Tasks:
a. Translate this sentence from the article on Blender's pros and cons into Spanish: "Not only are you able to download the current version of the Blender software, but you are also able to use past and future versions of the application as well."
b. Continue the article on Blender's pros and cons from its last sentence.

Passage shown:
----------

Is it really a good idea to use an application that appears to be named after a food appliance (actually it was named after a song) and is also free to use for anyone from any walk of life? In this article, we cover the pros and cons of using Blender 3D as 3D modeling software.
Below you will find a quick summary of some of the main pros and cons of Blender 3D…
|Pros Of Blender||Cons Of Blender|
|It’s Free||Not Industry Standard|
|Open Source||Not Specialized Software|
|Jack Of All Trades||Better Alternatives Available|
|Plenty Of Learning Resources||Steep Learning Curve|
|Massive Online Community||Tricky UI|
|Sculpting||Can Sometimes Be Buggy|
|Full Modeling Toolkit||Video Editor Somewhat Lacking|
|Procedural Workflows||Node Editing Can Be Complex|
|Incredible Development Cycle||Slow With Low Spec Hardware|
As with any application, there are advantages and disadvantages to using it, and you have to decide which side wins to determine if you are going to use that software for work, as a hobby, etc.
What Are Some Of The Pros Of Using Blender?
Blender 3D is one of the most popular applications for 3D modeling, animation, and performing all sorts of 3D-related tasks. It is a phenomenal tool for any creator and should be considered as a tool for any artist. There are many reasons why you would choose to use Blender 3D.
Blender 3D Is Free To Use
First of all, Blender has the benefit of being free to download, directly from the Blender website. Once you have downloaded it you will be able to open it up like any program, and the best part is that no license is required to use it.
That means no currency transactions to pay for a yearly or monthly license, no subscription fees, and no one-off payments. You are free to download and use Blender for as long as you wish.
But the term free does not only apply to money here, as many other applications, especially free ones, will require to log in or provide some form of credentials in order to use the software even after downloading it.
This is not the case with Blender, as you can begin using the software to its full extent as soon as you have downloaded it to your computer, and this freedom brings us to our next plus point…
The Blender Software Is Licensed As An Open Source Program
The reason why Blender is so easily accessible is that it is classed as open-source software. What this means is the application must be free to use for just about any purpose, with one exception.
The specific license that Blender falls under is the GNU General Public License Version 2, and under this license, the Blender Foundation is obligated to ensure that the entirety of the Blender software is made freely available to the public.
Not only are you able to download the current version of the Blender software, but you are also able to use past and future versions of the application as well.
You can access future versions of the software in their alpha or beta states from the Blender website, where new features are tested.
You can also download any former version of the app-dating back to its humble beginners using the Blender directory, so if you don’t like a new version then you can always try an older one.
It is called open source because users are even allowed to download the source code of Blender. If you are any good at programming then you will be able to make changes to your version of Blender however you see fit. You can use anything that you create in Blender either for personal or commercial use.
The only exception here is that because the license brings the software into copyleft law, you cannot sell the Blender software itself, even if you have edited the source code. This applies to the Blender Foundation too, who cannot sell the original version of Blender either.
You Can Do Just About Anything In Blender
What Blender is probably known for best is not its ability to perform any one task, but rather the ability to perform almost any task that you can imagine.

----------

Data section:

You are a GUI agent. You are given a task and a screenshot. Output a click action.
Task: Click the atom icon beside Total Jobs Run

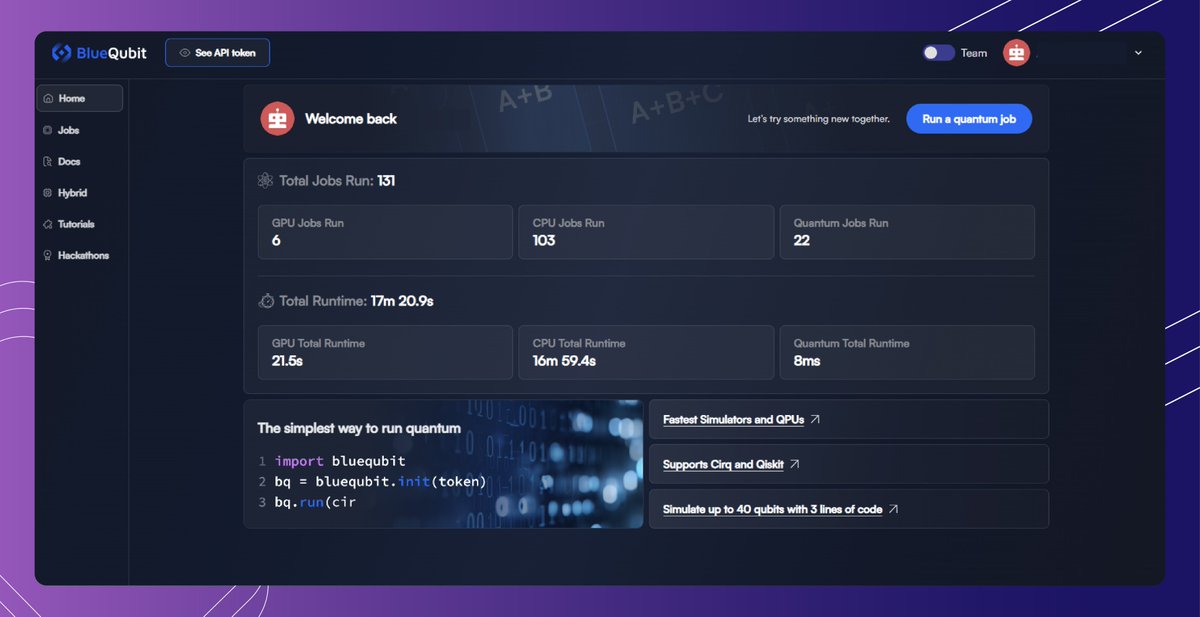[265, 180]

----------

Answers to the exercises:
a. No solo puedes descargar la versión actual del software Blender, sino que también puedes usar versiones pasadas y futuras de la aplicación.

b.
Want to create 3D models for animations, check. Need to edit photos and rendered images, check. Perform edits for your Youtube video content, check.
There is a lot that Blender is able to do, although most of it is generally geared towards its primary purpose of being a 3D modeling platform.
The compositor for example is where you can edit the rendered images of your 3D scenes, but it can also be used to edit normal photos as well. The video editor is used to perform basic edits to animations that were rendered in Blender, but again it works just as well with clips that you import from elsewhere.
A Wide Variety Of Learning Resources For Learning Blender 3D
A combination of perfect accessibility along with incredible versatility means that there is a lot to learn and a lot of people who are able to learn it.
What this also means is a growing community of tutors and teachers who are able to assist in the learning of the Blender software for beginners.
You will find a treasure trove of online educational resources across the internet, making it far easier to learn Blender than it initially appears.
As Blender is a very visual and creative tool, the best way to learn Blender is through video content. On Youtube, there are hundreds of YouTubers who provide tutorial content for learning how to use the Blender software.
A lot of these videos are also of a really good standard considering they are on the Youtube platform and there are so many that you are likely to always find the exact information that you need there.
But if you are looking to actually learn Blender as a whole or develop your skills using a specific aspect of Blender then you may want to try online courses instead.
For some great online courses, you can try third-party platforms like Skillshare and Udemy, or sites dedicated to learning Blender like CG Boost and Blender Boot Camp.
There are other great resources to access beyond video content, such as blog-based sites like Blender Base Camp which right about various 3D related topics, or the Blender Manual which covers just about every tool in the application and describes what the tool is used for.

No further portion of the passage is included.